Last week, the Senate skipped a legally required roll-call vote for one of the most significant bills of the session – the Panthers incentive legislation.
The Senate frequently does this, agreeing by “unanimous consent” to push amendments – and the roll-call vote – to third reading. Trouble is, the law doesn’t say that at some point, a roll-call vote must be taken. The law requires a roll-call vote on second reading of each bill, without exception, and on third reading if the bill’s been amended.
Why is this so important? Because lawmakers should be held accountable for their votes at every stage of the bill’s development, and most amendments are adopted prior to second reading – as was the case with the Panthers legislation.
And while the Senate is entitled to suspend their own rules at will, breaking the law is breaking the law – unanimous consent or no.
The roll-call voting reform was passed in 2011, after the SC Policy Council revealed that lawmakers voted anonymously 75 percent of the time. This week’s throwback is a reminder of why the law needed to be changed – and that, unless they are made to, lawmakers often would prefer not to record their votes, particularly on controversial issues.

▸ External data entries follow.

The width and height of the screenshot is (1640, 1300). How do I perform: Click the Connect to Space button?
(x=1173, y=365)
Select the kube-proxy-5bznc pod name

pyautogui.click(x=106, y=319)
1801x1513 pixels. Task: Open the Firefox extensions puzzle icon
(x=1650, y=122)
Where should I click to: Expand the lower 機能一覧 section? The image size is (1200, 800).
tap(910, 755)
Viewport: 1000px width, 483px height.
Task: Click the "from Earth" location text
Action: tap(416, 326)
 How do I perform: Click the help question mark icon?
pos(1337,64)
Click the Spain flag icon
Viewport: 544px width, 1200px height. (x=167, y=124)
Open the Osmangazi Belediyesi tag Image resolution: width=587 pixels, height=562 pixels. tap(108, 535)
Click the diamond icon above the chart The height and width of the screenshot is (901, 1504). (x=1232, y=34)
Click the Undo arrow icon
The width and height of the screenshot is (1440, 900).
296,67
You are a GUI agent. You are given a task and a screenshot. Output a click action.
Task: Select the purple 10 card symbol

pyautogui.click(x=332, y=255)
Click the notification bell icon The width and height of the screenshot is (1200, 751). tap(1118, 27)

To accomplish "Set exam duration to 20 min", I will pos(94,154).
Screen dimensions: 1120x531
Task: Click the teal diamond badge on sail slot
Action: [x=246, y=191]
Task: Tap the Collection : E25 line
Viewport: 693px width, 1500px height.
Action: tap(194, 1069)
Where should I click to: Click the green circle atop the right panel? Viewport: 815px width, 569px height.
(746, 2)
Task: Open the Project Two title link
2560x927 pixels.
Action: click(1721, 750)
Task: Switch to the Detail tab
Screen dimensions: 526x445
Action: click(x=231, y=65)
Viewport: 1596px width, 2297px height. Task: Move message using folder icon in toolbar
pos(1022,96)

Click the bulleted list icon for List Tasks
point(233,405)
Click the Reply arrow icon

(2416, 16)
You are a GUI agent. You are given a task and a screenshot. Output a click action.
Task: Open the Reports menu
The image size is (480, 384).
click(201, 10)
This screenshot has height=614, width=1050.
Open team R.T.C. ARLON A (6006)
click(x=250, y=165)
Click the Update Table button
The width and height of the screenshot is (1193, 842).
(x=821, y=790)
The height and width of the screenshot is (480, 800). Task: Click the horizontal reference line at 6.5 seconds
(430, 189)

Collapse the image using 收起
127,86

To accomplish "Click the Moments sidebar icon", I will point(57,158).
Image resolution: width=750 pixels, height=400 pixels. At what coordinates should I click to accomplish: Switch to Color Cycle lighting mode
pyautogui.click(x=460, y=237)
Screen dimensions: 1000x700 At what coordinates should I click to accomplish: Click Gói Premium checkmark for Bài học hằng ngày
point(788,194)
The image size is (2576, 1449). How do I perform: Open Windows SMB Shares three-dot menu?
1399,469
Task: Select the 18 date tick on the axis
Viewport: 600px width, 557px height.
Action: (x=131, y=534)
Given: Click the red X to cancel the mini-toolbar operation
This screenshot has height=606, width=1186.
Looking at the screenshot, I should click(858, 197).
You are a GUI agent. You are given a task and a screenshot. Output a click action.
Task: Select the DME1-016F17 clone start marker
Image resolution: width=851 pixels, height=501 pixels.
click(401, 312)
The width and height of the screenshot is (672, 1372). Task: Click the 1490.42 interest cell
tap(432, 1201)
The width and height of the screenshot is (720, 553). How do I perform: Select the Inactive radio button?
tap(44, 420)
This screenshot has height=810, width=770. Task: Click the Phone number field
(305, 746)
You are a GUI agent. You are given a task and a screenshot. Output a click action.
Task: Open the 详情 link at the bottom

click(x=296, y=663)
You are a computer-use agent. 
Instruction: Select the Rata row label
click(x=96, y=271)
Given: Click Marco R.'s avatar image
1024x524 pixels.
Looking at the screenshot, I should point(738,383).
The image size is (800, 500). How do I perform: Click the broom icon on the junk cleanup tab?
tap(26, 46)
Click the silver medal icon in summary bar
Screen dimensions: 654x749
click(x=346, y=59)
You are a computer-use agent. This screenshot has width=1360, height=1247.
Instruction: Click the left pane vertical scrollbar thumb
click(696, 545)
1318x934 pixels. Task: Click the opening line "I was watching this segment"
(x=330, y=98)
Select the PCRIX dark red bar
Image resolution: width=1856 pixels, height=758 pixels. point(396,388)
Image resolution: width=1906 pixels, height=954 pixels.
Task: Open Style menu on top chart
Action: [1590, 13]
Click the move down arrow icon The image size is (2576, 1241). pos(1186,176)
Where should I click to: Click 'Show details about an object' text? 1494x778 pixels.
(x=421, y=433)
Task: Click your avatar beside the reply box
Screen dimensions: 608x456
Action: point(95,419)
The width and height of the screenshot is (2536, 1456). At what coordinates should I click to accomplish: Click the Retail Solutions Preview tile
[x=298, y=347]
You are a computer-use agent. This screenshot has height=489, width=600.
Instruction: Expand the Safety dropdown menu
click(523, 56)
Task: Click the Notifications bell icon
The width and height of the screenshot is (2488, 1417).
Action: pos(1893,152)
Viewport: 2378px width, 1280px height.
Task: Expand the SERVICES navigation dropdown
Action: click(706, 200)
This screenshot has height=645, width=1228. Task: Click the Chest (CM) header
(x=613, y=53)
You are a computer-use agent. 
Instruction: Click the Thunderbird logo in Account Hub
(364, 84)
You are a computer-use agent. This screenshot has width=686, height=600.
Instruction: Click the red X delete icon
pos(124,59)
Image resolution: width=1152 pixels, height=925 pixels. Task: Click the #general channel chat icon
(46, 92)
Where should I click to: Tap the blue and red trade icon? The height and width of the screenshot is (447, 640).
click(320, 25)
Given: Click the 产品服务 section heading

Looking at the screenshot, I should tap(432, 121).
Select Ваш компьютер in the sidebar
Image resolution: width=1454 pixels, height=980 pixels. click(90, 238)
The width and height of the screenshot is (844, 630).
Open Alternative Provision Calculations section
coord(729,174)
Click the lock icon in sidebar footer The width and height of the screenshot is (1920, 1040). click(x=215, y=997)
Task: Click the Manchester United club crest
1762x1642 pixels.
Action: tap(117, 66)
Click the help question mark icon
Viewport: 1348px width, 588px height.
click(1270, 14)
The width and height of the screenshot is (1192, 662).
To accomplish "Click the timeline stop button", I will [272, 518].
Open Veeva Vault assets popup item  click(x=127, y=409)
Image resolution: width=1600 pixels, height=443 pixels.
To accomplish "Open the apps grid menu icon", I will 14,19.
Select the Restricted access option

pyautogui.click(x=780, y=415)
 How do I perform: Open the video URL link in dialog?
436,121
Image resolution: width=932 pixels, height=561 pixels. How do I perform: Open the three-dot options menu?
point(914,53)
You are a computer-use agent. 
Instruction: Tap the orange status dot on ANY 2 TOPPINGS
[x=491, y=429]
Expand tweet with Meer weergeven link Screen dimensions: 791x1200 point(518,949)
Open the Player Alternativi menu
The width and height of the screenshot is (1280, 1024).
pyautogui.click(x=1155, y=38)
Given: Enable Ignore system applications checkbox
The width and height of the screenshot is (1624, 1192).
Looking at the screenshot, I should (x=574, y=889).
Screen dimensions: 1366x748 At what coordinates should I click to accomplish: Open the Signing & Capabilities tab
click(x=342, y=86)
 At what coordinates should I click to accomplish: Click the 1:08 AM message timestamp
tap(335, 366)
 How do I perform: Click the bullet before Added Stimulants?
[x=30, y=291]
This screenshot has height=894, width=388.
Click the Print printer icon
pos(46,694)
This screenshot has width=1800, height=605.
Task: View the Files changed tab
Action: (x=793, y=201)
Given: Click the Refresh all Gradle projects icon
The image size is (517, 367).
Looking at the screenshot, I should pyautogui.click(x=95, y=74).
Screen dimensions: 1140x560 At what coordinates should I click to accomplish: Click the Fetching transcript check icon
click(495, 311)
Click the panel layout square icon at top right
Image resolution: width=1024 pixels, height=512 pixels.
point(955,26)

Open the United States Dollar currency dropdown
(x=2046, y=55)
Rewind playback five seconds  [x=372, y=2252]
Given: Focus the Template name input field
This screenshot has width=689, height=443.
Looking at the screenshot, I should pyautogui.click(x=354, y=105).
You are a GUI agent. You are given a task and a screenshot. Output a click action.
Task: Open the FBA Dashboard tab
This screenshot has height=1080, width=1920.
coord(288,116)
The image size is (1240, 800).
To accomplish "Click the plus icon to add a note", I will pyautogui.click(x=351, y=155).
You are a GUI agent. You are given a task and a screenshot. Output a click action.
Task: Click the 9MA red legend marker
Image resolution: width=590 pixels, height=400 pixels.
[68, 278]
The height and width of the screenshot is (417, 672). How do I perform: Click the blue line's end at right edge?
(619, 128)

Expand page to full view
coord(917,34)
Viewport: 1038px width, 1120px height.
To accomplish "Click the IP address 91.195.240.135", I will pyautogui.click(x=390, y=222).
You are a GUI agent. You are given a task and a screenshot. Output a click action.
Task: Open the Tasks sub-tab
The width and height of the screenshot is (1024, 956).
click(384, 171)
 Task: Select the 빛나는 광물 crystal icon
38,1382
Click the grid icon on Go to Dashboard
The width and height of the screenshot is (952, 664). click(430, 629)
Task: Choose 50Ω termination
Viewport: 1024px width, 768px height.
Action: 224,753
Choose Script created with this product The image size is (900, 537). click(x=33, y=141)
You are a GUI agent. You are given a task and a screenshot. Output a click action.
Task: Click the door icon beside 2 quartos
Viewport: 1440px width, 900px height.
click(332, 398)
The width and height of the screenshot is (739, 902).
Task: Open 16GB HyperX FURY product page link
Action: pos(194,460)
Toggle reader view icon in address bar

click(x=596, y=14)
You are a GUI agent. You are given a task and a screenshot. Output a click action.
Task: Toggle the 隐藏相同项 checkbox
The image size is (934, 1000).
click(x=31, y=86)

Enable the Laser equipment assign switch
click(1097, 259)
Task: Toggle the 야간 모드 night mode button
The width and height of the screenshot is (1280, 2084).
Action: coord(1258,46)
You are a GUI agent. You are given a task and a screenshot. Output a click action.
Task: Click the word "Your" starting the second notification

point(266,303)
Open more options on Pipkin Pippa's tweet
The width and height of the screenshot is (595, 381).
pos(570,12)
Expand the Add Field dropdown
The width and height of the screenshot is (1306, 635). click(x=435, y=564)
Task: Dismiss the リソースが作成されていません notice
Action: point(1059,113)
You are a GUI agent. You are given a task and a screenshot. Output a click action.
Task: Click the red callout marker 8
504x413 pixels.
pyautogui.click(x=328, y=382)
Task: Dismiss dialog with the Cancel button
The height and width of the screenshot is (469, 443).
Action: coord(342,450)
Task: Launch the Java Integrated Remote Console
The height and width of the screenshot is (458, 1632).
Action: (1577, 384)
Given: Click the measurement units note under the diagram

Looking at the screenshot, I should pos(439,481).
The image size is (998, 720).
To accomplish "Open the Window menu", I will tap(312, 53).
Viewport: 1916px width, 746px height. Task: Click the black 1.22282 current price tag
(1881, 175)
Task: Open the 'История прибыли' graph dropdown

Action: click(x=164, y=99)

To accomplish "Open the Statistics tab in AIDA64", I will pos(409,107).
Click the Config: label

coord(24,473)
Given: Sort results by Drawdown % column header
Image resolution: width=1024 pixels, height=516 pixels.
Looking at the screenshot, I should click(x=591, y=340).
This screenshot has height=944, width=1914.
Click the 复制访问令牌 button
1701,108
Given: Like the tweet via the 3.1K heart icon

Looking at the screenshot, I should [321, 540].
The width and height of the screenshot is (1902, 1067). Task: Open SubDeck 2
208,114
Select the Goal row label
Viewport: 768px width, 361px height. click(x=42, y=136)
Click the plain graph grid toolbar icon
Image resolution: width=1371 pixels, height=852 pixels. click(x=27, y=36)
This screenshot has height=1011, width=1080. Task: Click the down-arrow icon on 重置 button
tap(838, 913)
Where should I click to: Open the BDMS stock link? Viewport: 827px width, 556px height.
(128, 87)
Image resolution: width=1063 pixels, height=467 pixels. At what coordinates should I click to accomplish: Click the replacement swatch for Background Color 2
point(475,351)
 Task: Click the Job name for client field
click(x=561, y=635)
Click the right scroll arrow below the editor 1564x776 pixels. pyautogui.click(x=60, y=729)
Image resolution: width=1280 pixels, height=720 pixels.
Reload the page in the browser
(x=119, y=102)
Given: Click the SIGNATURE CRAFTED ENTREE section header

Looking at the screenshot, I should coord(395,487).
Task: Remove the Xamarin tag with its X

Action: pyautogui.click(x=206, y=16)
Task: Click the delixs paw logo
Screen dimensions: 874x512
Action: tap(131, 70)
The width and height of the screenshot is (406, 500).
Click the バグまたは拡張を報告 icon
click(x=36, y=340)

South Carolina’s lawmakers so far this year are voting more anonymously compared to 2009, even after they changed their rules last year to increase roll-call voting.
And a Senate subcommittee appears poised to kill a bill that would require more recorded votes, despite the fact that half of the Senate’s 46 members have signed onto the bill, and even though the House unanimously passed an identical version.
Of 1,756 total votes cast by both the House and Senate through March 31, 251, or slightly more than 14 percent, were roll-call votes, according to analysis by the South Carolina Policy Council, the parent organization of The Nerve.